La disputa surgió por la ruta original del oleoducto: una línea bajo tierra que pasa por al lado de una reserva indígena sioux, Standing Rock, en Dakota del Norte, y cruza el lago Oahe, a lo largo del Missouri.
Para los indígenas, es tierra sagrada. Sus ancestros, dicen, están enterrados en esas praderas, y además temen que un derrame de petróleo contamine las aguas del río Missouri, que alimenta su reserva. «El agua es vida», es su mensaje, en boca de la gente, pintadas en el campamento, gorros de lana y una etiqueta en Twitter, #WaterIsLife.
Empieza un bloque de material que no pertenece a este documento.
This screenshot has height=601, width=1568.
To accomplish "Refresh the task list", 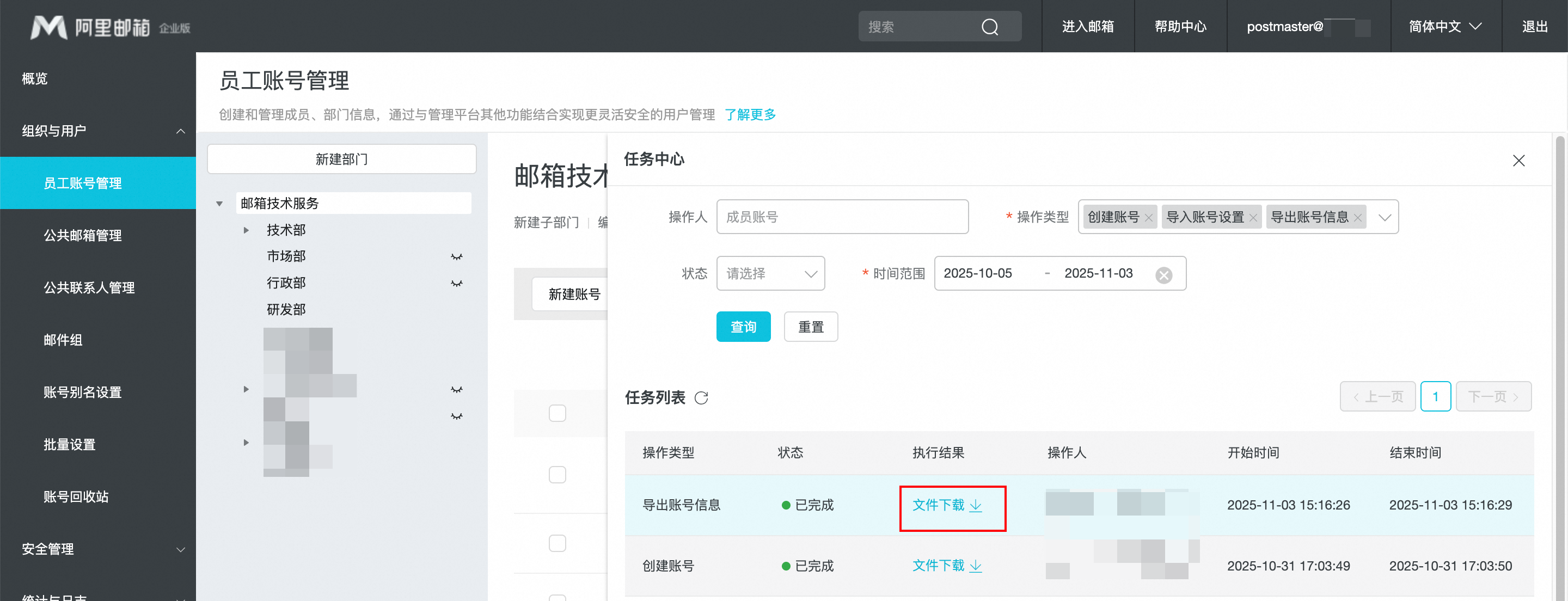I will 701,397.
Para las tribus reunidas en Standing Rock, la resistencia es un nuevo capítulo en su lucha de 500 años por defender su territorio. Para otros, es el nacimiento de una nueva coalición ambientalista, otro eslabón en la cadena de movimientos sociales que han tallado la historia de los Estados Unidos.
Todo puede volver a foja cero: el presidente electo, Donald Trump, ha respaldado la obra. Trump tenía acciones en Energy Partners (su equipo dijo que las vendió), y el CEO de la compañía, Kelcy Warren, donó 103.000 dólares a su campaña.
El campamento de Standing Rock, pegado a la reserva, es un pequeño pueblo con calles donde se ven autos, camionetas y caballos, carpas, baños portátiles, paneles solares, varias carpas militares verdes y carpas de campaña con «cocinas», un centro médico y personas construyendo casas de madera. Nació en abril, cuando un grupo de sioux de la reserva comenzó la resistencia. Hay hombres, mujeres y niños, familias enteras, jóvenes y ancianos. No hay alcohol, armas o drogas. Los indígenas rezan y hacen ceremonias todos los días.
«Somos protectores del agua, no hemos sido agresores», sostiene John Bigelow, el hombre que hace de enlace entre la prensa y el Consejo de los Siete Fuegos, el máximo órgano político de los sioux. La última vez que se reunió fue hace 140 años. «Esto es histórico», apunta Bigelow, cuyo nombre indígena es Niño Búfalo Blanco.
Hay más de 300 tribus reunidas, de los Estados Unidos, Canadá, Australia y América del Sur. Sus banderas decoran la calle central del campamento. También viven allí activistas, voluntarios, médicos, clérigos y un pequeño ejército de veteranos, que llegó a proteger a la gente luego de una represión de la policía local con camiones hidrantes, gas lacrimógeno y balas de goma en medio del frío invernal, consigna una nota publicada por La Nación esta semana.
Sean Mercer, 43 años, dejó a sus dos hijas con la familia de su mujer, Molly, en Maine. Ambos viajaron a Standing Rock. Sean es granjero y maestro, pero en el campamento es obrero: ayuda a construir una de las barracas de madera para los veteranos de guerra que llegaron desde todo el país, en auto, avión o autobuses.
«Esto es mucho más que un oleoducto», afirma. Mercer habla del genocidio de los pueblos indígenas, de «la avaricia de las corporaciones que están destruyendo la Tierra», y del simbolismo que ha cobrado Standing Rock. «Todos los eventos de la historia están confluyendo acá, en un momento en la historia donde esta lucha representa una lucha más grande», sentencia.
Como era de esperar, aunque casi siempre al final resulte falso, Energy Transfer Partners ha garantizado que el proyecto es seguro. La empresa reaccionó con virulencia al freno del gobierno federal. Dijo que era una «decisión política» que rompía con el imperio de la ley y los permisos ya otorgados. Por ahora, la construcción está detenida, a la espera de que Trump revierta la decisión, o se defina un nuevo trayecto para el oleoducto.